「年代ものの蚊取り線香」の点火にもたついていると、ふと弟が理科の実験で使った「虫眼鏡」の存在を思い出した。
太陽の光を虫眼鏡で一点に集めると、黒く塗った紙が焦げて燃える、というアレである。我ながらナイス・アイデアだと思ったそうだ。

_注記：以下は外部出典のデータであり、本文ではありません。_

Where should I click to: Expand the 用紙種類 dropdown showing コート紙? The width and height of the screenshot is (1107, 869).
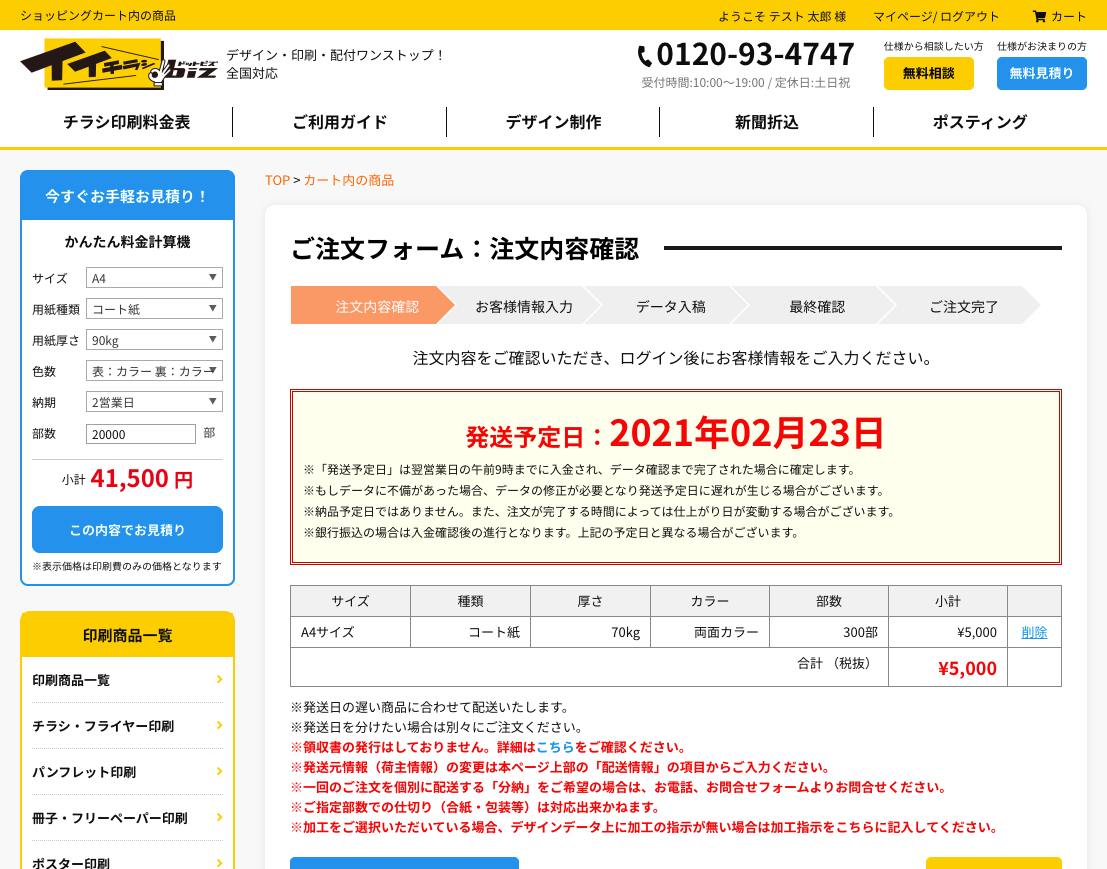154,309
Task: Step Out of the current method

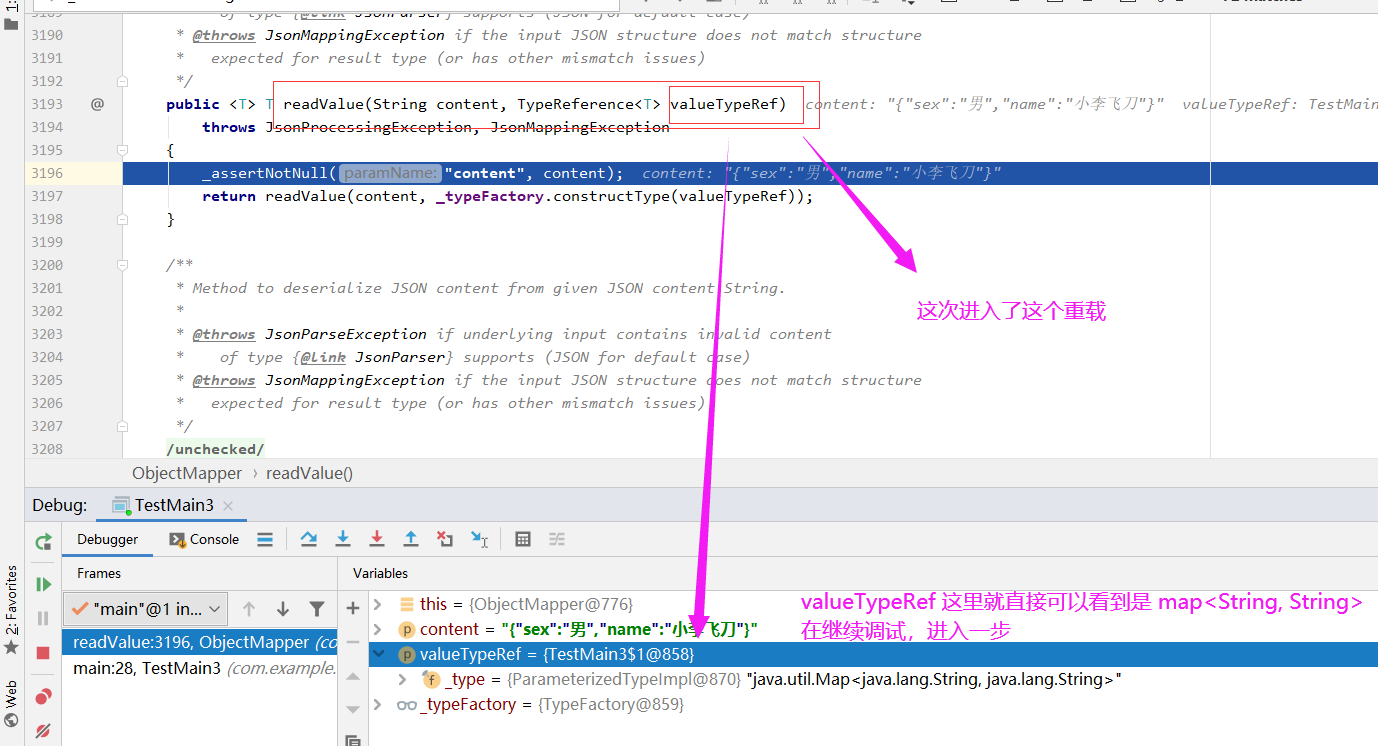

さっそく弟の勉強机から虫眼鏡を取ってきて、蚊取り線香の先っぽをマジックで黒く塗り、いざ太陽の光を集めようとしたのだが、さすがに屋内ではどうもうまくいかないので、ベランダに出て着火作業を行うことにした。
ベランダは暑い。
焼けついたコンクリート、あたりを見渡すと地面からユラユラと蜃気楼が上がり、さらに隣家の室外機が、彼に向かって、轟音とともに強烈な熱気を放つ。
自然崇拝の古代人のように、Tは懸命に太陽の光を集めた。滝のような大粒の汗が、頬を首筋を背中をつたう。普段そのくらい汗をかいて部活に励めば、彼の柔道の戦歴も、違ったものになっていただろう。
ところがTは、こういう無駄なことには精一杯、汗を流すが、大事な場面では、環境に優しいエコ人間である。 対戦相手と向き合うと、なぜかラブ&ピースなヒッピーと化し、
「負けるが勝ち」などと、
柔道の試合には相応しくない格言を持ち出すので、いつもどう励ましていいのか分からない。
それはさておき、
少し西に傾きかけた太陽は、なかなか虫眼鏡に力を与えない。どうやら蚊取り線香の着火は長丁場になりそうだ。
さらに試練を与えるかのように、植木鉢を置いたブロックの下から数匹の蚊、敵機襲来である。ランニングに短パンという姿のTは、吸血鬼たちの恰好の餌食、「飛んで火にいる夏の虫」の正反対バージョン。
しかし彼はお構いなしに、虫眼鏡に全神経を集中させる。
やがて苦心の甲斐あって、蚊取り線香の先っぽから、先住民ののろしのように一筋の煙が立った。郷愁を誘うノスタルジックな匂い、金鳥の夏、日本の夏。
「やった!」
ところがその瞬間、不運にも彼の額と眉毛の間に溜まっていた汗がポトッと、一番悲劇的なポイントに落下した。
「ジュッ・・・・・・」
今までの苦労が水の泡、金鳥の夏、灰燼に帰す。
その後も線香の先を折ってリベンジしたそうだが、結局、蚊取り線香に火はつかなかった。
反面だけ日に焼けたT、頬っぺたや太ももをボリボリ掻きながら、夕方のベランダに立ち尽くすの図である。
テレビからは「笑点」のテーマソングが聴こえ、あちこちの家々から夕飯の匂いがしてきた。